The problem I've encountered is there doesn't currently seem to be any network support for Windows Server containers. Functionally, a Windows Server container is identical to a Hyper-V container. Both container types support exactly the same set of Windows PowerShell cmdlets. However, networking doesn't seem to work for Windows Server containers because it's impossible to associate a virtual NIC with a container unless Hyper-V has been installed. If an administrator were to go through the trouble of installing Hyper-V, then they would presumably use Hyper-V containers instead of Windows Server containers.
Initially, I assumed a Windows Server container would inherit the IP address of the container host. Upon closer inspection, however, Windows Server containers (at least as they're configured here) have no network adapter and no IP address.

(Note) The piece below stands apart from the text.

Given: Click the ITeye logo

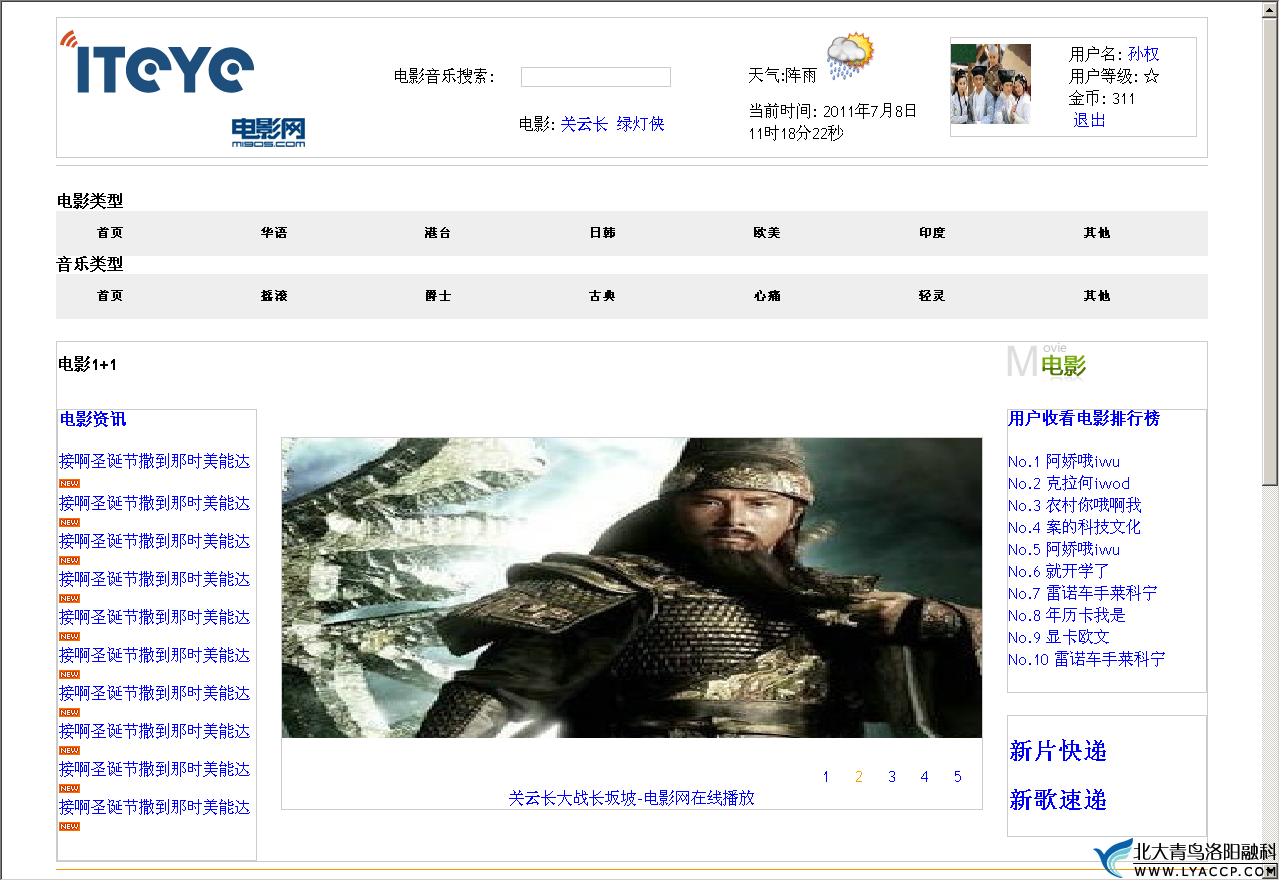Looking at the screenshot, I should coord(158,66).
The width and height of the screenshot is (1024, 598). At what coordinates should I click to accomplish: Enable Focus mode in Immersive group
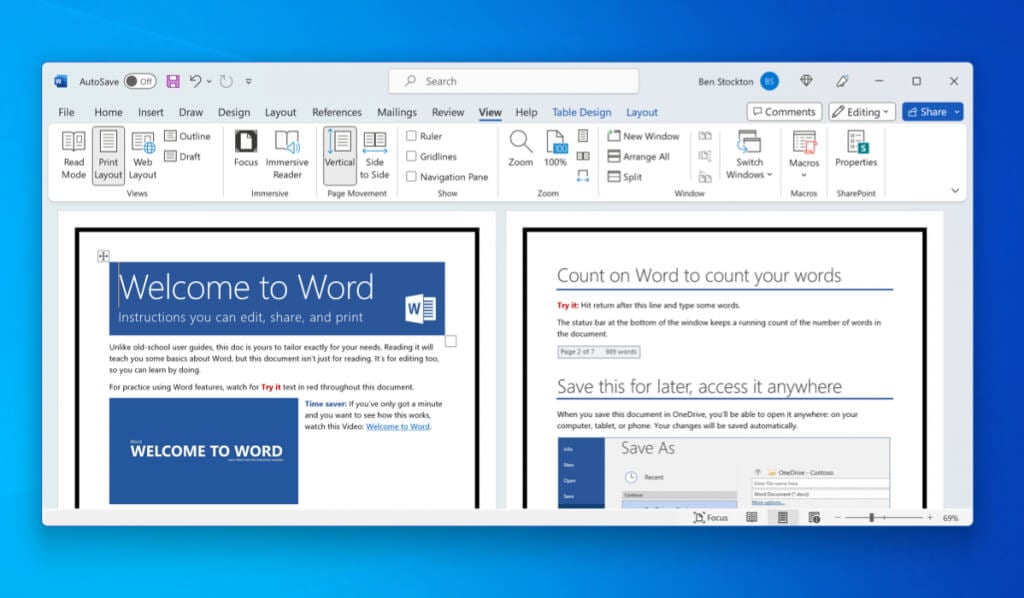pos(246,149)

It's entirely possible there's a workaround that will allow a Windows Server container to function on a network. As it stands right now, however, the Microsoft documentation focuses solely on Hyper-V with regard to network access for containers and I've been unable to find a workaround myself.
Benefits and Challenges
Containers are an excellent tool for isolating applications from one another. Even so, containers do add an additional layer of complexity and present new management challenges. This will be especially true for administrators with no previous experience with container solutions such as Docker. The best resource that I've found for getting help with container creation and management through Windows PowerShell is a TechNet article that lists all of the available cmdlets.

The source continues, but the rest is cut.